** ACTIVITY **
Output verbatim the line with "Where should I click to: Jump" together with every line beneath it, ending at the last line of the entries.

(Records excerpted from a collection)
────────────────────

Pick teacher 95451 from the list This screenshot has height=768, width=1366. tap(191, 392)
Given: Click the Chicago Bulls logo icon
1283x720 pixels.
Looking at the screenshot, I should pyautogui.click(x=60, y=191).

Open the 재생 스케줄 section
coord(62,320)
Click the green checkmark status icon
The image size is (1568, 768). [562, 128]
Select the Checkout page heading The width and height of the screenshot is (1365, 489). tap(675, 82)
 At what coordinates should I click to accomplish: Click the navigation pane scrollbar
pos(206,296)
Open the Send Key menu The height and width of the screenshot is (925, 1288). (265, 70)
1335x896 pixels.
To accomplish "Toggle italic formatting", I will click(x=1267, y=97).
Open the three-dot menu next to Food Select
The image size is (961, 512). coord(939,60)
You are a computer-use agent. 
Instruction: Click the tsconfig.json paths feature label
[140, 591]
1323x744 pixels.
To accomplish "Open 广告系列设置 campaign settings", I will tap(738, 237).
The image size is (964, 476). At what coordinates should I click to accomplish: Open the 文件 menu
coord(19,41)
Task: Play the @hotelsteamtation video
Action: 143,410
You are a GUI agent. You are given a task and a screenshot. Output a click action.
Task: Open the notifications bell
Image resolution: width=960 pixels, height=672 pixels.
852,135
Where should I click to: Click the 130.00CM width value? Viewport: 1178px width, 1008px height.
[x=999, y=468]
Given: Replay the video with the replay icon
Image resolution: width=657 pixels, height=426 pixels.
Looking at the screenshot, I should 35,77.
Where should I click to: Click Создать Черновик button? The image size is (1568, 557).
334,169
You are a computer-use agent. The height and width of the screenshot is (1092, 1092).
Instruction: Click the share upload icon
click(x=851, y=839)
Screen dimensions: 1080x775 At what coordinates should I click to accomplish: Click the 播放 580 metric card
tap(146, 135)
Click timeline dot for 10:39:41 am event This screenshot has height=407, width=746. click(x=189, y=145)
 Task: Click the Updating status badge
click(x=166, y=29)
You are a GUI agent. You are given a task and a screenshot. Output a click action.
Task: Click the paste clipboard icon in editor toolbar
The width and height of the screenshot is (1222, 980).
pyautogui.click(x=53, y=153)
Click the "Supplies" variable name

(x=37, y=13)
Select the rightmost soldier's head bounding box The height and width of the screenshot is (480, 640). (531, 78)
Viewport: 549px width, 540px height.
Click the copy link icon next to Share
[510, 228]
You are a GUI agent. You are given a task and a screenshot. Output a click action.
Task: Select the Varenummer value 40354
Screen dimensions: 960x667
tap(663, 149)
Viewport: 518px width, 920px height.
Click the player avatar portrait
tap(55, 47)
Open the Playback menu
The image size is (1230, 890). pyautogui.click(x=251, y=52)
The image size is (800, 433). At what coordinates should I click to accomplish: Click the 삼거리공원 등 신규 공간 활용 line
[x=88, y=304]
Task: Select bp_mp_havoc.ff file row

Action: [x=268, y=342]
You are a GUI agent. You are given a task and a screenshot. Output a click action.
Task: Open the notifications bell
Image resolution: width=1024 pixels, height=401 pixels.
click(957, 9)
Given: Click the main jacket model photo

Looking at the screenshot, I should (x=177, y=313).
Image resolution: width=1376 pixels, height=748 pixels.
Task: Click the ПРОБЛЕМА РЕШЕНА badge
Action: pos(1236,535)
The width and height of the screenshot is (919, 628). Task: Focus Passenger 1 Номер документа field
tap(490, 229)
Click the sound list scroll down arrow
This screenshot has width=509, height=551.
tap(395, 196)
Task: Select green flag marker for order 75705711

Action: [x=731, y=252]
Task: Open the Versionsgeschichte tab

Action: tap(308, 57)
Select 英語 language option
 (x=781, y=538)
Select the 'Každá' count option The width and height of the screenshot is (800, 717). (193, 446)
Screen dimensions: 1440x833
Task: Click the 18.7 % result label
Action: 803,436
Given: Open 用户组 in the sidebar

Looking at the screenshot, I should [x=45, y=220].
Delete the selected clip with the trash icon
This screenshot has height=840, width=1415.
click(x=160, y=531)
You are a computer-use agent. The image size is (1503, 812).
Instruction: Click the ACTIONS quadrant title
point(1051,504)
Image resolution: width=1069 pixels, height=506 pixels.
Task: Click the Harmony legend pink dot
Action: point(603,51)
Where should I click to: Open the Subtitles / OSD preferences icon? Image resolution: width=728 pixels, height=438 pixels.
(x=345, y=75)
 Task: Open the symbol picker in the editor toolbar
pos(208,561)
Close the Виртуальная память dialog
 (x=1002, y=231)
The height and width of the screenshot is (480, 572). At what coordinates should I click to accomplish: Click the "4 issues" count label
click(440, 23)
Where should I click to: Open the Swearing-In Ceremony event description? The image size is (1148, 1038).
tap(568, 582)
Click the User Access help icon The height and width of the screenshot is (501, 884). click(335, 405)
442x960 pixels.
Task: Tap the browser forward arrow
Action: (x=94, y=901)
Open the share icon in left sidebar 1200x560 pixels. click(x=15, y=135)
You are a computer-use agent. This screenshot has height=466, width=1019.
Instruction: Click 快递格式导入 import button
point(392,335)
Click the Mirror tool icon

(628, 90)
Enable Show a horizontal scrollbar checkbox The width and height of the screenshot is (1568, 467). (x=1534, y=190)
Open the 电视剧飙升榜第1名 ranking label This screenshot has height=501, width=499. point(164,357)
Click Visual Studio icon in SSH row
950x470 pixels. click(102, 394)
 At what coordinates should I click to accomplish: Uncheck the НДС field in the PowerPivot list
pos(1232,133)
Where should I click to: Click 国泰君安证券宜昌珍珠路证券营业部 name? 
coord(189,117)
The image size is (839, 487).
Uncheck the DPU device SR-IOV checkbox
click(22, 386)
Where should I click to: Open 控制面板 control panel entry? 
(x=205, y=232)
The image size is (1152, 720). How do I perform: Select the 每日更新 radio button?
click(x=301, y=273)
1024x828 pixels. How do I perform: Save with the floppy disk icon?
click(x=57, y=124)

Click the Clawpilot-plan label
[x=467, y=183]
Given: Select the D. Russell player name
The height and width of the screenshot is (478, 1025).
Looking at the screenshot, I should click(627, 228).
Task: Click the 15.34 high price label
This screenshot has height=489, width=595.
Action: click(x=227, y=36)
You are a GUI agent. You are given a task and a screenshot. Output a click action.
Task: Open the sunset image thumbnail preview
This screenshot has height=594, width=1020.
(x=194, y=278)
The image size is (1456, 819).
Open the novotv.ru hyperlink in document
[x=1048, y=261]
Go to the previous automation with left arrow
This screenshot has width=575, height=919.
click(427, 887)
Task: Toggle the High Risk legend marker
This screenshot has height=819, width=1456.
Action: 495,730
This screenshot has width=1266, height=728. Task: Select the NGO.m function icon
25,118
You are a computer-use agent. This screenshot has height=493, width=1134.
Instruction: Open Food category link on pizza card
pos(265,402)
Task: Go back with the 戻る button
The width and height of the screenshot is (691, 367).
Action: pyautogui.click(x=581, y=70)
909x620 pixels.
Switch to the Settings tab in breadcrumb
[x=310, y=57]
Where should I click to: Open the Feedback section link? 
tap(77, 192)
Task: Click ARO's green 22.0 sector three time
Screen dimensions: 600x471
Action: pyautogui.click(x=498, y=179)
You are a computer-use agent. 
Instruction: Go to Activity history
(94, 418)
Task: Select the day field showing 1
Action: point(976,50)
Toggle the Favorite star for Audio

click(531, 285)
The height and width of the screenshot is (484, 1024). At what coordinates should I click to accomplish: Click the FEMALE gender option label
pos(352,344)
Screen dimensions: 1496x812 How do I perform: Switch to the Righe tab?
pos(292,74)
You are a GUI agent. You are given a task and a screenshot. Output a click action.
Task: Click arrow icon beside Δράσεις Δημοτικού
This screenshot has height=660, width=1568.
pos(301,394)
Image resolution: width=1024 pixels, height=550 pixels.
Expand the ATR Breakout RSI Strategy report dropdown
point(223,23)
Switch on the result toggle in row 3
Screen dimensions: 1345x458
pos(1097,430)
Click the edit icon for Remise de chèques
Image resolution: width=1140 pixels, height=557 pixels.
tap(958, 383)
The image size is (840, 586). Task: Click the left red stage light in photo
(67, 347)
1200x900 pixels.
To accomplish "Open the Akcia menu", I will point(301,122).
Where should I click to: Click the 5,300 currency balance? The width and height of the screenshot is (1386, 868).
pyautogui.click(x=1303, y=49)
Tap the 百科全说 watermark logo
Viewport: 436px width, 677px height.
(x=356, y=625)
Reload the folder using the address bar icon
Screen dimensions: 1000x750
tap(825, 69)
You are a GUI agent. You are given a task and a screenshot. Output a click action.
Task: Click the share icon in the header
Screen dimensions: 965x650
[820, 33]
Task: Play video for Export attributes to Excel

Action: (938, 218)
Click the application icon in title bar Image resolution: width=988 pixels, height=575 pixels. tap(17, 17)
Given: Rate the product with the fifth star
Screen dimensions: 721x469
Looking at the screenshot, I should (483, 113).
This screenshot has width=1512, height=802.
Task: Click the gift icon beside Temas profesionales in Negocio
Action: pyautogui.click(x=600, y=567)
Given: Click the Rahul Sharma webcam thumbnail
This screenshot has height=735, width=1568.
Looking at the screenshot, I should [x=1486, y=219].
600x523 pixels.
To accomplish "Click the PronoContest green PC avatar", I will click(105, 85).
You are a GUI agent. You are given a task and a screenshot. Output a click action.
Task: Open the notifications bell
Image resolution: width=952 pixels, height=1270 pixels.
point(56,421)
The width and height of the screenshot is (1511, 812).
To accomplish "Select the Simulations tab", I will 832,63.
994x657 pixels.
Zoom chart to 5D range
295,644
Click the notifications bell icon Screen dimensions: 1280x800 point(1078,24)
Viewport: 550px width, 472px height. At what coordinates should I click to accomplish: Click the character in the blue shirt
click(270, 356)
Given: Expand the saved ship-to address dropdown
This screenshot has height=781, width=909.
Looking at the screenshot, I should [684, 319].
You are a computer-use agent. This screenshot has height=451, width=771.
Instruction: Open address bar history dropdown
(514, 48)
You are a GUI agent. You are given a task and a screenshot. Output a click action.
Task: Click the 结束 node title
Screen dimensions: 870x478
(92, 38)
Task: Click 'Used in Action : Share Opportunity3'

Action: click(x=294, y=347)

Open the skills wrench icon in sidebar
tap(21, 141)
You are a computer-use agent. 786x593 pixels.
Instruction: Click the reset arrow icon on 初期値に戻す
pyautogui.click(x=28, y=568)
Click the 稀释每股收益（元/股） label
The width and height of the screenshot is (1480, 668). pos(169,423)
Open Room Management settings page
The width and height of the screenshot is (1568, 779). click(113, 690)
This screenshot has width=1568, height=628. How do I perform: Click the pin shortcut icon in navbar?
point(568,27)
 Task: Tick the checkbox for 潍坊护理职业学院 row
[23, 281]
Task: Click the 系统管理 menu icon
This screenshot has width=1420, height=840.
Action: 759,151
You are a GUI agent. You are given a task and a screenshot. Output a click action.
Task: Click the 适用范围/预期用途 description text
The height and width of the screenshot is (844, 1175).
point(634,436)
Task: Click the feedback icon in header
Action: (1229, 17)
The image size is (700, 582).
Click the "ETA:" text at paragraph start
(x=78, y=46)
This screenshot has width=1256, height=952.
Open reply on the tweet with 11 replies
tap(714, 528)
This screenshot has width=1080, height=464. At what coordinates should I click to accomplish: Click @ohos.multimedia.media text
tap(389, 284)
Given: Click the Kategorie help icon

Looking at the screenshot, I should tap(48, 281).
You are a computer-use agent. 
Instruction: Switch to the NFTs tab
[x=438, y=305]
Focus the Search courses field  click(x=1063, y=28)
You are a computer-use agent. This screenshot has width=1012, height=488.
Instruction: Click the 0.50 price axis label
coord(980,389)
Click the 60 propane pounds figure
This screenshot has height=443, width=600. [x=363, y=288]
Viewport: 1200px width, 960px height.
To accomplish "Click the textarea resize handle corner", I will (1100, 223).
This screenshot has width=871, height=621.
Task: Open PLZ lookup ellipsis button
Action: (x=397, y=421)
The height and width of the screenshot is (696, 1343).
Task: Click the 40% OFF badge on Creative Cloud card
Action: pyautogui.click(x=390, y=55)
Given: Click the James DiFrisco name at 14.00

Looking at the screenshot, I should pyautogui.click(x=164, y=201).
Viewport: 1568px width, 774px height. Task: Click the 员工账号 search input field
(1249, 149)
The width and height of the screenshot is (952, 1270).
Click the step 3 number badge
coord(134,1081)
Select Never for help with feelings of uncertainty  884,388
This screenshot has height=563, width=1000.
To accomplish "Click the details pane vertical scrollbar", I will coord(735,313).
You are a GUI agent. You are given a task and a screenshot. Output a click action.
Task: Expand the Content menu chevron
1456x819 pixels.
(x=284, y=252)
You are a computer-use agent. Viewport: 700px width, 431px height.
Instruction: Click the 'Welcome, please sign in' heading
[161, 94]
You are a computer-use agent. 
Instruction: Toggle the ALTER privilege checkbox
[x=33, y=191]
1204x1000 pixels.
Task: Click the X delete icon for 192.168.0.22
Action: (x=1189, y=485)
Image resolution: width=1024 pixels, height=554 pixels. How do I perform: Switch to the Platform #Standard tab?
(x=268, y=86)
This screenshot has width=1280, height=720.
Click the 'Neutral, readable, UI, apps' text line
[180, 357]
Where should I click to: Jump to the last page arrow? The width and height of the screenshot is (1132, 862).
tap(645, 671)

────────────────────

** FINAL ANSWER **
Where should I click to: Jump to the last page arrow? The width and height of the screenshot is (1132, 862).
tap(645, 671)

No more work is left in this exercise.